Ventilatory efficiency has also been considered an important component of aerobic fitness in CRD 7,38. Our results have shown that, both at VT1 and peak exercise, an increase in VE/VO2 and VE/VCO2 was found for the CF group, which was previously described 38. Moorcroft et al. have also described differences in the VE/VO2 between patients with CF who survived or not 39. Several factors may explain lower ventilatory efficiency in patients with CF. As exercise ventilatory demand increases, progressive expiratory airflow obstruction and increasing flow resistance occur, leading to dynamic hyperinflation. In addition, ventilatory efficiency is also reduced by increased dead space ventilation, even in mildly affected CF patients 16. Regarding the asthma group, patients have shown an increase in VE/VO2 and VE/VCO2 at VT1, but not at peak exercise. These results are consistent with those reported by a previous study 7. There is scarce evidence on possible factors explaining lower ventilatory efficiency at VT1for asthmatics, although an obstructive origin may be the most likely. In addition, the role of inflammatory mediators could also be important, as there is evidence correlating exercise-induced sputum histamine levels with low arterial oxygen partial pressure 40.

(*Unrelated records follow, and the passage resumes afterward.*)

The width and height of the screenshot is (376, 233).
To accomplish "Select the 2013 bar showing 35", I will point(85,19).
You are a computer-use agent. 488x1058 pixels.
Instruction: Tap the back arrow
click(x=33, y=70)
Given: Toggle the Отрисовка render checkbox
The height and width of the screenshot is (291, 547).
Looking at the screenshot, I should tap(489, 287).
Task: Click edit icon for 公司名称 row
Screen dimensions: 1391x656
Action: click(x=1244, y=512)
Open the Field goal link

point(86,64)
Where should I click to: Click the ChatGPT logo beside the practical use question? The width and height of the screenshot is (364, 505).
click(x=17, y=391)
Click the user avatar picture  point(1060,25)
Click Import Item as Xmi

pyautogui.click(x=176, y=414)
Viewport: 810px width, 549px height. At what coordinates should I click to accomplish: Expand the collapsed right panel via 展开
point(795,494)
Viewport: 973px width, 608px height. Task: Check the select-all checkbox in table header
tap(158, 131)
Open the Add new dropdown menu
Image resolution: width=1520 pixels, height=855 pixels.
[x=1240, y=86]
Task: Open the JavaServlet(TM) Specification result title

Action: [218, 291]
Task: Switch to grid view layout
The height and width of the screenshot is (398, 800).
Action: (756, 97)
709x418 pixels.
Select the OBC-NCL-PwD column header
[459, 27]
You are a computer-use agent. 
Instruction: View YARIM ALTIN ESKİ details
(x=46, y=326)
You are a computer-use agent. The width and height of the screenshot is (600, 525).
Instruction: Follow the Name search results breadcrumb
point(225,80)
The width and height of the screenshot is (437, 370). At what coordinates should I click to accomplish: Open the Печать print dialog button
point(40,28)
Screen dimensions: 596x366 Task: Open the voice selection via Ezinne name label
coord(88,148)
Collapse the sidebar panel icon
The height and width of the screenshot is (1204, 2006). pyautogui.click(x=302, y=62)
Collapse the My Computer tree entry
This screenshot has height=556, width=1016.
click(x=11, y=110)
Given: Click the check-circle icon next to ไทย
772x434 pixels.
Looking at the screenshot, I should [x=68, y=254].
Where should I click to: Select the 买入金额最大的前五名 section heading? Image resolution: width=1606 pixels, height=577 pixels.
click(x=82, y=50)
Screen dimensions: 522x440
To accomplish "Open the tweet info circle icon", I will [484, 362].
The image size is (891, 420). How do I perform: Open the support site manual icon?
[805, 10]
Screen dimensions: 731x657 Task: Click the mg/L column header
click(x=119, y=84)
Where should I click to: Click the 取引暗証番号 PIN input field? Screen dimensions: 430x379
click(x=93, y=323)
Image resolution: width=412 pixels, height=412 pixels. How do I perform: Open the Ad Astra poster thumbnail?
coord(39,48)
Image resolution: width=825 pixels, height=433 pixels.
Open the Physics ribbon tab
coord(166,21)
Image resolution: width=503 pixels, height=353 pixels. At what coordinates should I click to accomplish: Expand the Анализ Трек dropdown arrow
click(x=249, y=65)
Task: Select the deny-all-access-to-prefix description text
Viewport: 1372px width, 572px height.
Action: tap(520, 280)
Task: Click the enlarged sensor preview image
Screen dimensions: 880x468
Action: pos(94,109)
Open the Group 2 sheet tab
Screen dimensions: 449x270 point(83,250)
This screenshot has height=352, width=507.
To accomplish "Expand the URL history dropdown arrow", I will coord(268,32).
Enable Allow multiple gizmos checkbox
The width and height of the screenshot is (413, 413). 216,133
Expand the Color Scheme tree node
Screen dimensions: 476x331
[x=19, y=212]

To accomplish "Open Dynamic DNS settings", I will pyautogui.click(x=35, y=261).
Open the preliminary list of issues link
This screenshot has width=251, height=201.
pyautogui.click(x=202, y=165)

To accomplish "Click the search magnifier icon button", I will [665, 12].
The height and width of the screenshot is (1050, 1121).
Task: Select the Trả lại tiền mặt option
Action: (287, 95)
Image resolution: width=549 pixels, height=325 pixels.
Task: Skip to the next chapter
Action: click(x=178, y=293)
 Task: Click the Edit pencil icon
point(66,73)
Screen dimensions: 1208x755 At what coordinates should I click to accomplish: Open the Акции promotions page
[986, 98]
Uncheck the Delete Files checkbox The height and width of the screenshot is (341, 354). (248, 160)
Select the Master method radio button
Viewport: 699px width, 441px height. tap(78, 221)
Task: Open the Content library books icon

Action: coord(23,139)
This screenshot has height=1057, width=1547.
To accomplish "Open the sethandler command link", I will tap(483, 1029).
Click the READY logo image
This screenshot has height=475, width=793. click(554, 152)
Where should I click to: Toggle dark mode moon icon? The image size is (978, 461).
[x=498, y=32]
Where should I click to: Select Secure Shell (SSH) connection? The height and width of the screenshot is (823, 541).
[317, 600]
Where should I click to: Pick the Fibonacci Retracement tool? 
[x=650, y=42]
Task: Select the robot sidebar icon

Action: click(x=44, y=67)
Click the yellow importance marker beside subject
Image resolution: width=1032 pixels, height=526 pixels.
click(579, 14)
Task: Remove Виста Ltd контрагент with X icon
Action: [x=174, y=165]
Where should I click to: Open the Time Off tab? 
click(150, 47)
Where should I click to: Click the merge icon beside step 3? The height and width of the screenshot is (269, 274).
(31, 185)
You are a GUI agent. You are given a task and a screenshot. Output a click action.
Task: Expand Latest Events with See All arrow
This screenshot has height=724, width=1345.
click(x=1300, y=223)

The present study presents limitations, including the lack of measures of the degree of airway inflammation, such as exhaled nitric oxide fraction, sputum analysis, or exhaled breath condensate, as these measures could correlate with the outcome measures and help us to understand the main mechanisms involved in exercise intolerance. In addition, our study did not evaluate participants’ daily levels of physical activity, which prevented us from further discussion on the topic. On the other hand, although indirect estimation of MVV is likely the optimal test in pediatric patients 36, it may underestimate the true ventilatory capacity in obstructive diseases where a low FEV1 is present.
In conclusion, the findings of the present study provide evidence on aerobic fitness and its related determinants in children and adolescents with CRD. Patients with CF achieved good exercise capacity despite low ventilatory efficiency, low BR, and reduced lung function. However, asthmatics presented reduced cardiorespiratory capacity and normal ventilatory efficiency at peak exercise, although there were differences in the ventilatory threshold, when compared to healthy peers, highlighting the different mechanisms implicated in determining aerobic fitness in CRD. These results may contribute to a better understanding of the influence of CRD on exercise capacity, providing data to support exercise practice aiming to improve physical conditioning, and emphasizing the importance of routine evaluation of BR and ventilatory efficiency as part of CPET outcomes.